Will the Chairman turn? China contemplates its North Korea policy
With North Korea recently threatening a nuclear strike on Australia, the Communist Party of China's ability to shift gears on the Korean issue comes into stark focus.
When US President Donald Trump told his Chinese counterpart Xi Jinping over chocolate cake that he was launching airstrikes on a Syrian airfield, Chinese observers immediately read it as a message to Xi with implications for North Korea. They read Washington's declaration of an end to 'strategic patience' over North Korea and the rising in prominence of the North Korean nuclear arms issue on the US agenda as decisive changes, and they saw the strike on Assad as heightening the threat of preemptive US action. The speed of Trump's decision to strike distanced him from Obama and reinforced Trump's unpredictability.
All of this raised the stakes for China. A US-North Korean military confrontation is no longer a distant prospect, and China's orthodox stance of preserving North Korea's internal stability at all costs looks myopic, not least at home.
There is deep contention over relations with North Korea in China. North Korea's first nuclear test in 2006 was a critical moment, when public disquiet over Beijing's ties with its neighbour first appeared. More Chinese commentators have recently joined the ranks of those who find North Korea a strategic liability and not an asset that provides China with a buffer.
Last month Shen Zhihua, an eminent historian of the Korean War, called the alliance with North Korea 'inherently contradictory', urging China to more actively support peaceful reunification. A few weeks earlier, military commentator Zhao Chu called on Beijing to reset its Korea policy, cooperate more with the US and consider its future interests from the viewpoint of a South-led unified Korea.
The debate remains heated, but has shifted towards those in favour of applying more pressure on Pyongyang. Those taking the orthodox position find themselves increasingly isolated. When Yan Xuetong argued in the Global Times that China should simply accept the new reality of a nuclear North Korea, he was sharply rebutted by Korea expert Cao Shigong who spelt out how this would increase the risk of regional instability.
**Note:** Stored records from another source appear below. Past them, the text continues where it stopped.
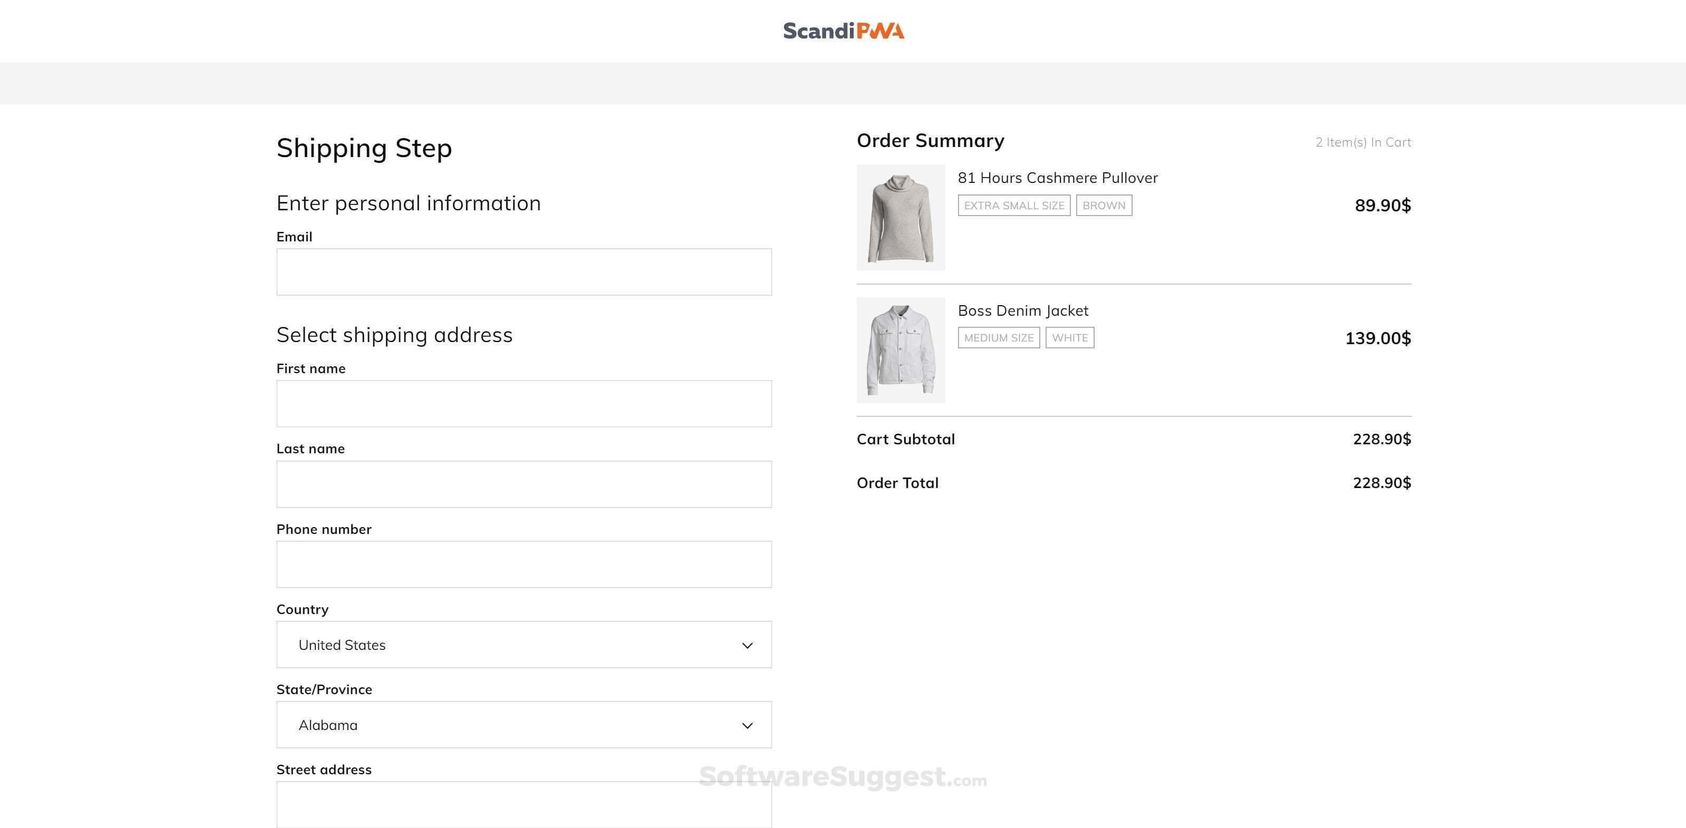This screenshot has height=828, width=1686.
Task: Select the Last name text box
Action: click(x=524, y=484)
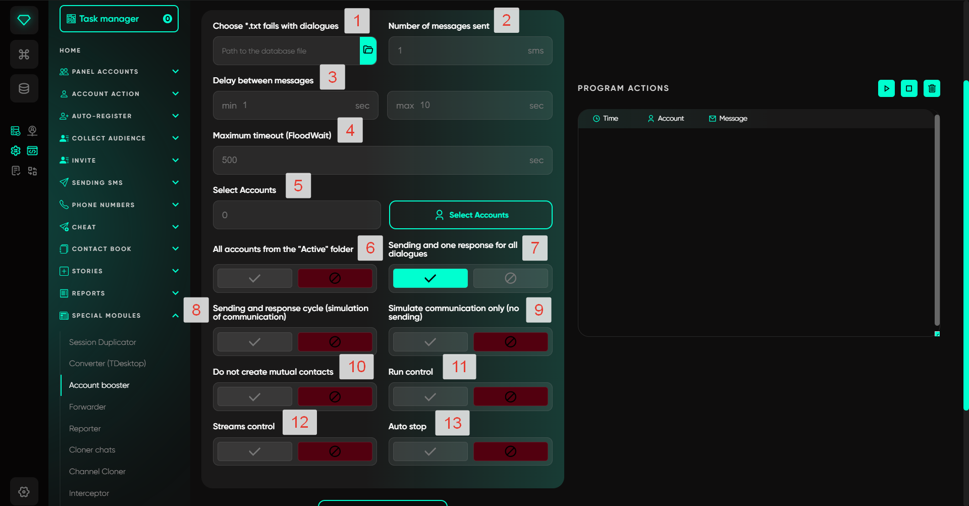The image size is (969, 506).
Task: Enable Auto stop option
Action: [430, 451]
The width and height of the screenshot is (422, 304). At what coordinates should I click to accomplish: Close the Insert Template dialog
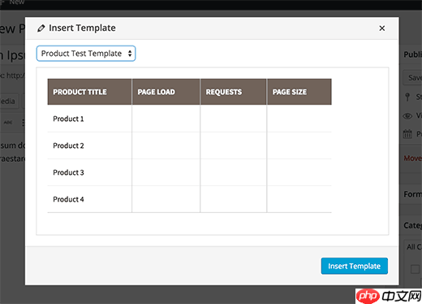382,28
China opposes a nuclear North Korea for several reasons. First, it tightens security ties between Japan, South Korea and the US, with the deployment of THAAD in South Korea and potentially in Japan a prime example. Second, China accepting a nuclear North Korea could trigger moves to develop nuclear arms in Japan and South Korea. And third, pre-emptive US strikes and North Korean retaliation could escalate into war, a possibility that can no longer be ruled out.
North Korea also poses a threat to Xi's global agenda. The Belt and Road Forum scheduled for 15-16 May bears his logo, and the idea of shifting China's orientation westward is touted as his brainchild, boosting his 'China Solution' to global governance. North Korean nuclear gamesmanship could seriously overshadow the event.
Taking power in 2013, Xi changed Beijing's approach to North Korea, aiming for denuclearisation. His predecessor Hu Jintao had expanded bilateral economic and political support after 2009, aiming to enhance Pyongyang's sense of security in the hope of reducing its desire for nuclear weapons. Abandoning this approach, Xi applied pressure on North Korea. He accepted much tougher UN sanctions that targeted North Korea's external revenue as well as the country's nuclear program. He also rolled back economic cooperation and isolated Pyongyang diplomatically. Xi travelled the globe while avoiding contact with the leader of his only treaty ally.
The priority Trump assigns to North Korea gives China extra incentive to increase pressure. Beijing's worries about the US relationship after Trump's victory have eased following the Mar-a-Lago summit, with the US now claiming to embrace 'new-style major power relations', a Chinese rhetorical gambit long resisted by Obama. Having invested heavily in developing cordial relations with the US, Xi's eagerness to maintain them is attested by Beijing's silence about the US strikes in Syria, and it's decision not to veto the UN Security Council's condemnation of Assad for using chemical weapons. It has been predicted that North Korea will develop the ability to strike the US west coast (or by inference Australia) at some time during the Trump presidency. This, China knows, would be unacceptable to the US, so time to circumvent military escalation is running out. Preparations for the Party Congress this autumn make preventing such an escalation even more urgent.
Recent Global Times warnings on reducing oil exports and the tough UNSC statement, which went beyond routine warnings of 'significant measures' to explicitly foreshadow new sanctions, should be viewed in light of this urgency. China still hopes for dialogue, but North Korea's continued intransigence, not least its assassination of Kim Jong Nam, have left no illusions: additional pressure will be needed to make dialogue possible. In 2003 Beijing is thought to have suspended oil exports for three days to force North Korea to participate in the Six-Party Talks. New sanctions could further target Pyongyang's sources of external revenue and financial transactions. If Pyongyang conducts a sixth nuclear test, Beijing will be forced into a strong response.
Xi's tacit reassurances to the US must now extend to Australia. Otherwise, Li Keqiang's claims that Australia 'should not pick between the US or China' fall to the ground. Can Beijing act as a guarantor of regional security and stability? North Korea may provide the litmus test.